Arusha farmers are teaching their Kenyan counterparts a revolutionary technology that helps turn harmful farming machinery smoke into soil fertilizer having introduced to them last year and recorded increased yields of upto 15 percent as the novel idea hopes to assist farmers markedly cut carbon emissions.
The technology dubbed The Bioagtive Emmissions Technology already being used in Canada and parts of America, ensures that instead of letting out exhaust fumes and smokes from tractors and other farm machinery go where they are going to be destructive, the fumes are tapped and channeled into the soil where the fumes become fertilizers.
The Bio-Agtive method involves cooling the tractor exhaust emissions then injecting the condensed gas into the air cart or directly into the soil while sowing or cultivating. When seeding with Bio-Agtive Emissions Technology (BAET), the cooled exhaust emissions are directed first into the air cart. It exposes the seed to humidity and oxidized elements from the emissions.
While, the chemistry is fairly involved, the results, according to those involved in the project, are plants that create their own nitrate, develop better root systems and have much less reliance on fertilizer.
“Soil acidity is also reduced due to the action of carbon dioxide in acidic soils,” said Gary Lewis whose company N/C Quest licenses the Bio-Agtive system. Kenyan farmers on an exchange programme to Arusha witnessed first hand how the Arusha farmers have perfected the art of mechanized agriculture, farming using machines, and how they ensure that any fumes or toxics that may harm the environment are put to good use. “The most interesting thing about this venture apart from using all the aspects of the machines including smoke, is the fact that it reduces farmers' over reliance on fertilizer and that to me is a huge lesson because that is one of the biggest problems,”said Cyrus Kimutai a wheat farmer in Eldoret who was in the exchange programme.
Gary Lewis whose company N/C Quest licenses the Bio-Agtive system, said the system had been a success right across the world. “It’s been used everywhere from Tanzania, Kazakhstan, Britain to Canada, it can be fitted just as easily to small scale tractors or top of the line equipment used in Australia or North America,”he said.
"We target at helping farmers to understand and practice a new way of Nitrogen and Carbon cycle management," he further added.

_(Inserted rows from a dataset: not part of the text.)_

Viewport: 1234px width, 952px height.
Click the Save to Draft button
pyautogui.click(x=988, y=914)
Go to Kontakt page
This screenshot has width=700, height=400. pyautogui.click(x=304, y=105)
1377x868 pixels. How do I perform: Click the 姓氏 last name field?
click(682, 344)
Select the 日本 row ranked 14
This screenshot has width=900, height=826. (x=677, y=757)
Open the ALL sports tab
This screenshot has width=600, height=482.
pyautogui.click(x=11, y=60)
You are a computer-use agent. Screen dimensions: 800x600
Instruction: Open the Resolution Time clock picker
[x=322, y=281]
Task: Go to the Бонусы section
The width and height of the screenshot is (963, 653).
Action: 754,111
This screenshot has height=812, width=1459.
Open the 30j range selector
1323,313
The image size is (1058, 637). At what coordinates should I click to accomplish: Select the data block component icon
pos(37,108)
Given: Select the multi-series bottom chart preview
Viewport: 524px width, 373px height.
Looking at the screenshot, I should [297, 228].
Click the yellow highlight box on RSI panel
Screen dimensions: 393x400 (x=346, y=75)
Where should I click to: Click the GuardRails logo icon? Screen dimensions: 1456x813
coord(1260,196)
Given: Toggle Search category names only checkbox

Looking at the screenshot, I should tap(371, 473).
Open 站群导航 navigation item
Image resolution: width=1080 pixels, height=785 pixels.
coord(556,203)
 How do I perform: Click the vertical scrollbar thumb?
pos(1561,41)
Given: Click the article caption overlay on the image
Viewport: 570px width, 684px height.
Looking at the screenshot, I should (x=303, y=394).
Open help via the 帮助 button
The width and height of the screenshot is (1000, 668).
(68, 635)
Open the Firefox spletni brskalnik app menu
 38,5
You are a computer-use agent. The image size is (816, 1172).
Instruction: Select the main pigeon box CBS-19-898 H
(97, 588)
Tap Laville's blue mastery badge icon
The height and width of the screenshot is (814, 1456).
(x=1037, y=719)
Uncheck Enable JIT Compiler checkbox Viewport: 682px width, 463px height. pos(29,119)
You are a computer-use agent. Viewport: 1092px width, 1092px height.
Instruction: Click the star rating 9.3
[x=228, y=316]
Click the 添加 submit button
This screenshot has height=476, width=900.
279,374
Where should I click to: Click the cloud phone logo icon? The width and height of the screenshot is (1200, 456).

Farmers in Kenya have now appealed to Mr Lewis to introduce the technology in the country impressed by the kind of returns they have seen with their Arusha counterparts in increasing soil fertility. “ I just Mr. Lewis would come and do the massive training here like he is doing in Tanzania. We have embraced mechanized agriculture but the issue of smoke from the diesel is still our headache, am impressed by the kind of work the technology does,”said Milka Cherono a farmer in Athi River who grows cereals.